Finally, a small contingent from the Sri Lanka Muslim
Conference (SLMC) that would normally find its place in
coalition politics without too much difficulty will, under present
circumstances, be one more element in a highly polarized
parliament.
Underlying trends: Under Sri Lanka’s complicated election
law, proportional representation determines how many seats
each parliamentary delegation has, but “preference votes”
determine which candidates get elected. The JVP drew large
numbers of “preference votes” from all over southern Sri Lanka.
Its original supporters were drawn from the lower middle
classes, especially from the unemployed. In the most recent
election, it expanded its appeal to this group and attracted votes
from university students, those disillusioned with the corruption
and bickering in mainstream political parties, and those who felt
left out of the government’s market-based economic policies.
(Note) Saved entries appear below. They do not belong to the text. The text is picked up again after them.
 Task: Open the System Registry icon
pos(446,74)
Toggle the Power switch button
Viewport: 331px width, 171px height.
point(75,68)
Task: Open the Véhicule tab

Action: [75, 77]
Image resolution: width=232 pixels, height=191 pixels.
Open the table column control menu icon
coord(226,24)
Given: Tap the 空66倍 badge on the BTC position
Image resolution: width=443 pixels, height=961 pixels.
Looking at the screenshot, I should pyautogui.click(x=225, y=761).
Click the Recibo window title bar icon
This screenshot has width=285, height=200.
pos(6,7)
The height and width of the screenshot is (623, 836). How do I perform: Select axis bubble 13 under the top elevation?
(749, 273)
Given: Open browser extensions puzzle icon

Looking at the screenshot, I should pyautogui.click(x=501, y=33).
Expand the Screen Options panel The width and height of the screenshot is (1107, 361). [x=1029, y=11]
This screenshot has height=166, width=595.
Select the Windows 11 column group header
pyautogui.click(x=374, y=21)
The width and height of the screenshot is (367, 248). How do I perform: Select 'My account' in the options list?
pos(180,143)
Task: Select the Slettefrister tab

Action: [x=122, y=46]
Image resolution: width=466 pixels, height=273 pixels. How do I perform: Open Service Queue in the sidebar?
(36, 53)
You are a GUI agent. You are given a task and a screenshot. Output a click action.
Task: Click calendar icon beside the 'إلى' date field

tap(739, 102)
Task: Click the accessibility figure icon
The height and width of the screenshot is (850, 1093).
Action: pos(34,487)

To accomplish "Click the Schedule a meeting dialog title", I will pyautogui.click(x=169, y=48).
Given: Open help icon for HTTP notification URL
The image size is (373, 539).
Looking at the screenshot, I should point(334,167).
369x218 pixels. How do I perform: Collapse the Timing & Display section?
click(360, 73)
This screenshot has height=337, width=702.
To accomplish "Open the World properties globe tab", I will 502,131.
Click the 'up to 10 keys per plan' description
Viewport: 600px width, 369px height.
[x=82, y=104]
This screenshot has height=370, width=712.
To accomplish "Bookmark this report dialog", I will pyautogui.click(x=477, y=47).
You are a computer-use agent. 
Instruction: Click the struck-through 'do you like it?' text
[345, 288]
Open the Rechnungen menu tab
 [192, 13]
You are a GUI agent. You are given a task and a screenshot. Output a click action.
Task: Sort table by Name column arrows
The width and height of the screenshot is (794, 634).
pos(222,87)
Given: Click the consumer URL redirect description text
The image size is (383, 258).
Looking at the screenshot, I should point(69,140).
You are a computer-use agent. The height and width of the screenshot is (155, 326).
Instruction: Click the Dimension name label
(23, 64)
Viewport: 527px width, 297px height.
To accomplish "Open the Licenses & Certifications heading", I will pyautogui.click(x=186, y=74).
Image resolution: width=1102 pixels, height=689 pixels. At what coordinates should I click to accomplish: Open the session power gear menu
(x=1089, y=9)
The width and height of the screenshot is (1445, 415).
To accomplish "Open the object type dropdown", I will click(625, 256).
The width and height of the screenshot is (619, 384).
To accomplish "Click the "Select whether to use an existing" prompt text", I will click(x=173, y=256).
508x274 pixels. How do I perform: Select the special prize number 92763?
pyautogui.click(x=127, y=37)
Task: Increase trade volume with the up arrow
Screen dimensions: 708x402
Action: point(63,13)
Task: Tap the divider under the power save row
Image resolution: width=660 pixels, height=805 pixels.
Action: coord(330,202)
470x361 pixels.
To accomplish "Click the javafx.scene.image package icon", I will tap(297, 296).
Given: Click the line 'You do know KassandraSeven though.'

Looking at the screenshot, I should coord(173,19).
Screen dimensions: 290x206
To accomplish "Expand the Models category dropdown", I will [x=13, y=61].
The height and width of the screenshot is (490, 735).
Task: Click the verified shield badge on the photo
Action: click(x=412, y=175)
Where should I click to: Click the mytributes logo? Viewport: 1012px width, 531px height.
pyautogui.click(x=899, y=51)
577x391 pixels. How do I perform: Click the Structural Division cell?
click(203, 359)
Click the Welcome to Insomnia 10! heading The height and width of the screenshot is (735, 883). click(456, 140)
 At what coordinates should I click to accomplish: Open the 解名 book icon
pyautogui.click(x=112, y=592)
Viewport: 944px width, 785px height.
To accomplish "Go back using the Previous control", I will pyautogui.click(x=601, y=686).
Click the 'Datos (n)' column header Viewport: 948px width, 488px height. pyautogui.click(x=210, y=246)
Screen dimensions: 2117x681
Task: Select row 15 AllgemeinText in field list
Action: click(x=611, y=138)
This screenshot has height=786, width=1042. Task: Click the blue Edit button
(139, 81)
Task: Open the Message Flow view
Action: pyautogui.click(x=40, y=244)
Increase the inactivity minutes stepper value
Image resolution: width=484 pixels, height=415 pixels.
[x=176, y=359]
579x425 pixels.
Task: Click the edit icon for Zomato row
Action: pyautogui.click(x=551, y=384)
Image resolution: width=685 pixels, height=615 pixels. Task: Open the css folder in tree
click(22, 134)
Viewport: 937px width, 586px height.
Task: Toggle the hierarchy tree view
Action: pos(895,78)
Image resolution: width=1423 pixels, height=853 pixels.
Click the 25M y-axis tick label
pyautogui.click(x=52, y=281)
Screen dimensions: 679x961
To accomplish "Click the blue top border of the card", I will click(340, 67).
And this was no fluke: in a provincial council election held
April 24, all the JVP candidates who ran were elected, swelling
an already strong showing for the UPFA.
Uncertain control for the government: Kumaratunga was
quick to appoint a new government headed by veteran SLFP
member Mahinda Rajapakse. Almost immediately, however, she
suffered a stinging defeat when the UNP candidate was elected
speaker of parliament. At the same time, the JVP challenged her
allocation of ministries within the ruling coalition. In the end,
this dispute was resolved, but in a way that may put the JVP in a
position to make inroads on Kumaratunga’s traditional rural
vote bank. Both incidents underlined the problem Kumaratunga
has in turning her parliamentary plurality into a working
majority.
Kumaratunga’s priority—securing her political future:
Kumaratunga’s second and final term as president will end in
2005 or 2006 (the date is disputed within Sri Lanka). To remain
in power beyond that point, she wants to abolish the executive
presidency and restore a parliamentary system, and the election
results have convinced her that her control of parliament would
be stronger if proportional representation were abolished or
attenuated. As soon as the election returns were in,
representatives of her party began looking for ways to bring
about the necessary constitutional changes.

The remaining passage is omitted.